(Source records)
_ _ _ _ _ _ _

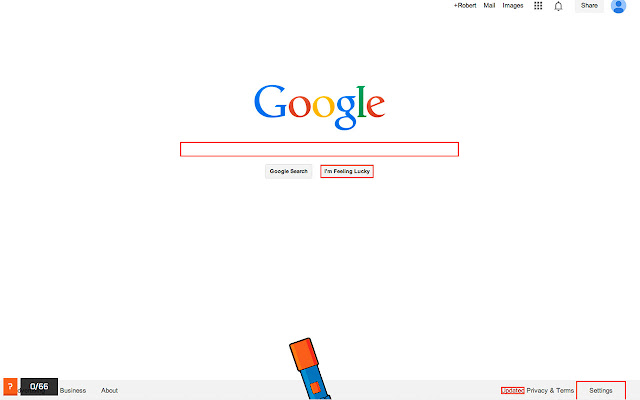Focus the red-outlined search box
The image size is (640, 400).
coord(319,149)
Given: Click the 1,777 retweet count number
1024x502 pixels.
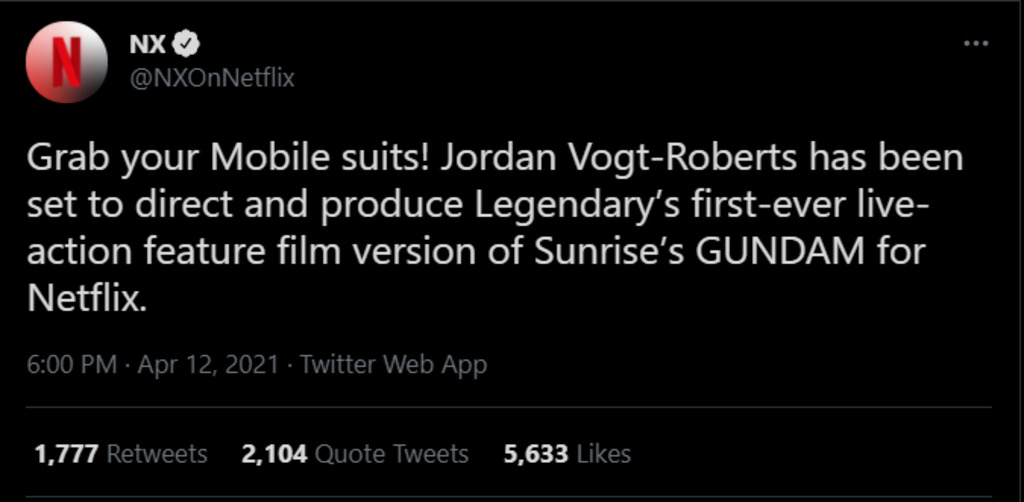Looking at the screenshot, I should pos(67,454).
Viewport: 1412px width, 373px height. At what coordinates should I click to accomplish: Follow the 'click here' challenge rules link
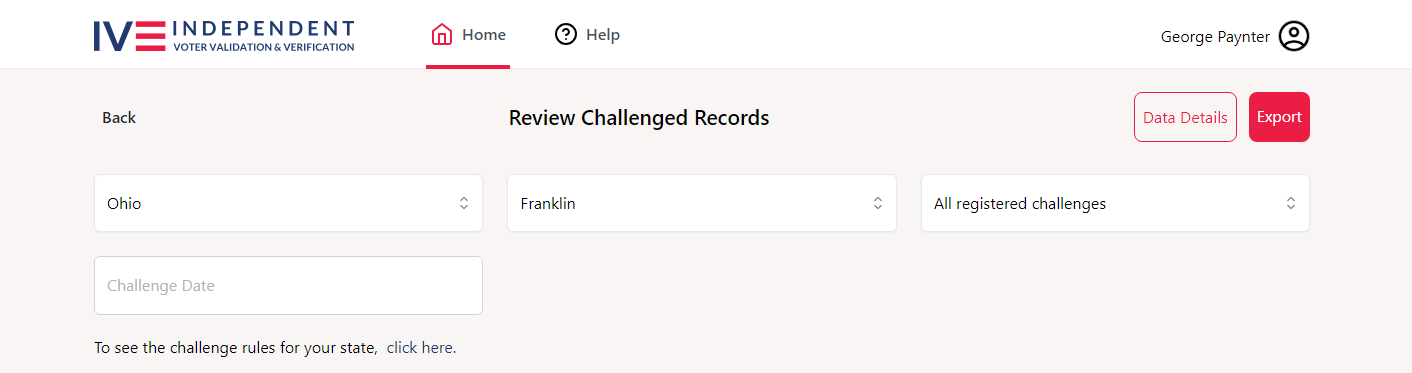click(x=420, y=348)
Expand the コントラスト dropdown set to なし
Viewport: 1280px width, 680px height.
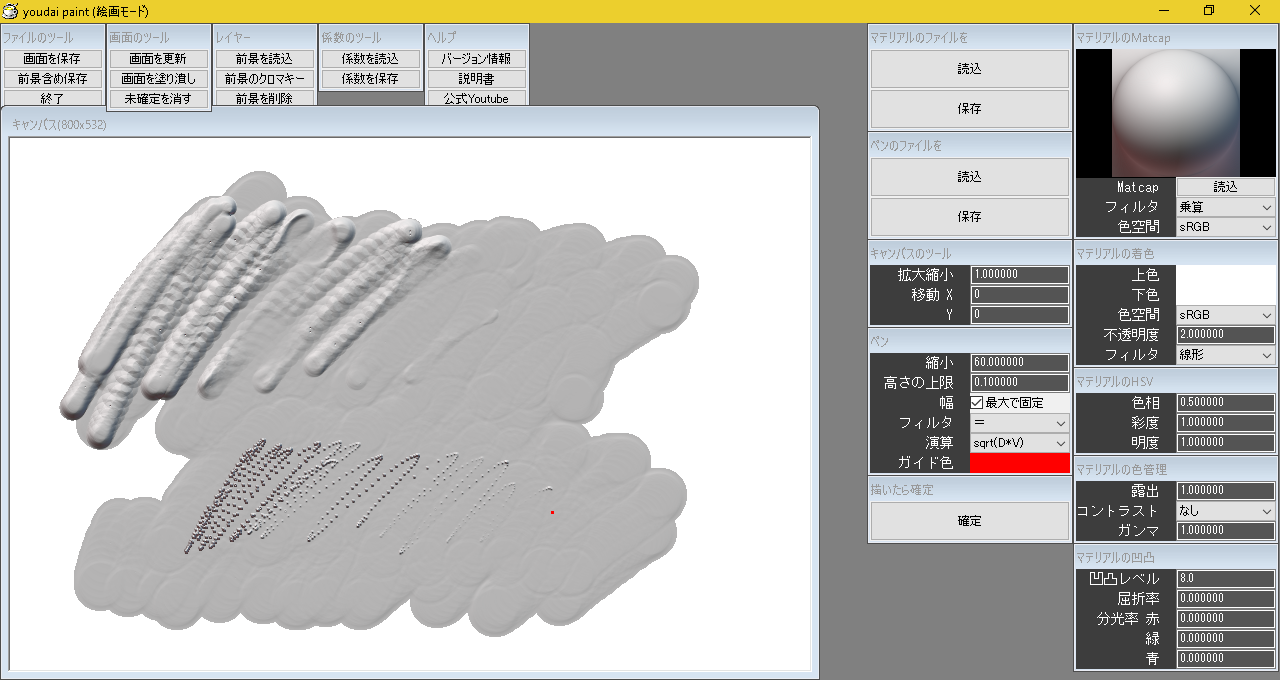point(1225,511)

_ _ _ _ _ _ _

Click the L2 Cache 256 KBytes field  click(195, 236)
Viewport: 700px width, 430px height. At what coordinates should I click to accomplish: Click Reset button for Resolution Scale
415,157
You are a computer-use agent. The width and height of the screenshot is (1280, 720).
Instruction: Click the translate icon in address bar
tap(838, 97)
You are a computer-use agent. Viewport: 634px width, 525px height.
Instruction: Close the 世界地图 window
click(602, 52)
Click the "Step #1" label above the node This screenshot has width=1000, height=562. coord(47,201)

_ _ _ _ _ _ _

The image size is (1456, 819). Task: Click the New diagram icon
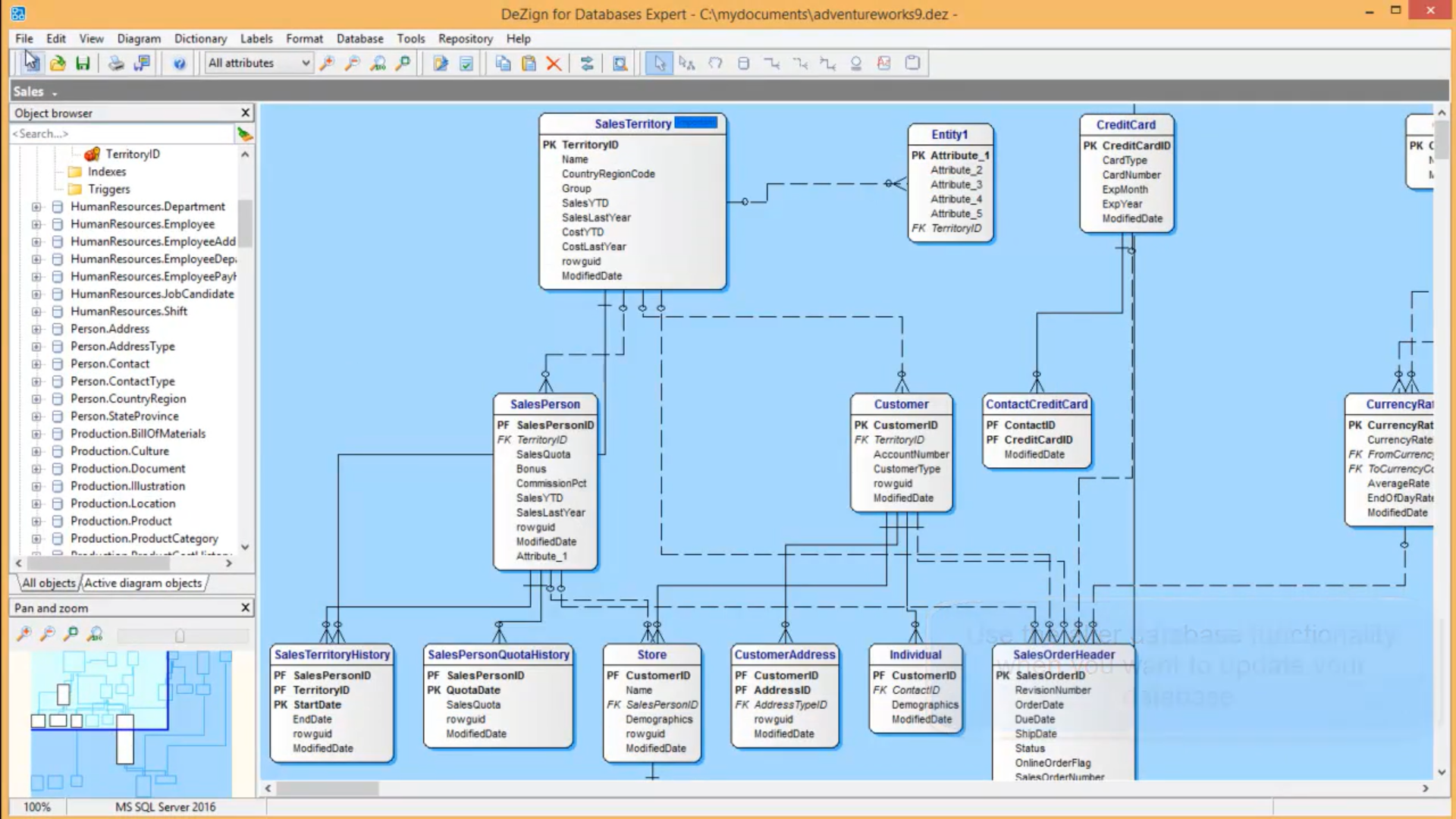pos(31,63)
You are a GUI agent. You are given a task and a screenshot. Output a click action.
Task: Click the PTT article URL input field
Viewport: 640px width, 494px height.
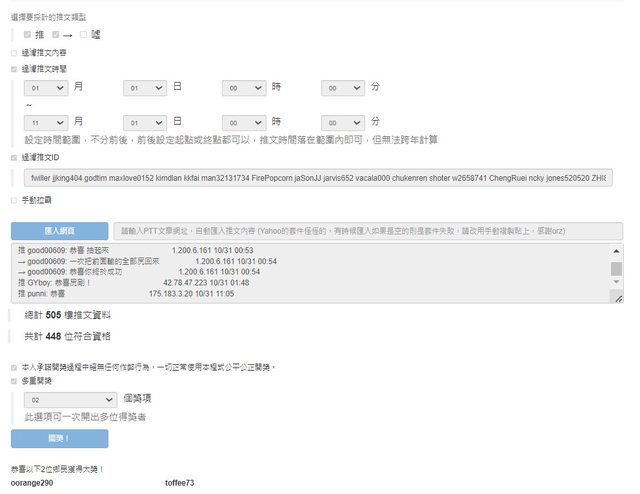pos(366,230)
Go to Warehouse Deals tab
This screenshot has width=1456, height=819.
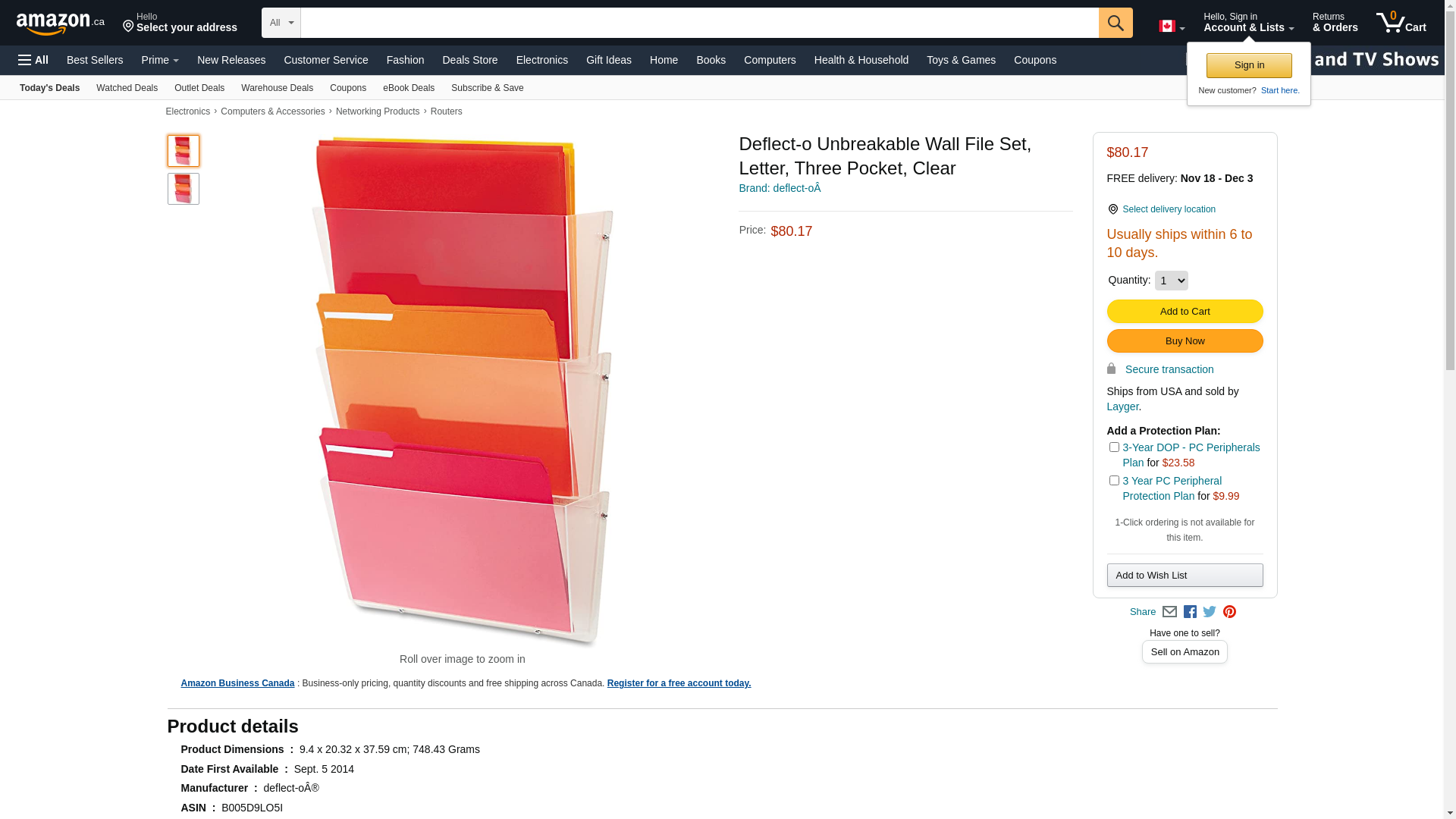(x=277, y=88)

_ _ _ _ _ _ _

### Task statement
Wherever the string "agent" appears in a line of the records above, copy that line.

### Output
You are a computer-use agent. The width and height of the screenshot is (1280, 720).
You are a computer-use agent. Viewport: 634px width, 525px height.
You are a GUI agent. You are given a task and a screenshot. Output a click action.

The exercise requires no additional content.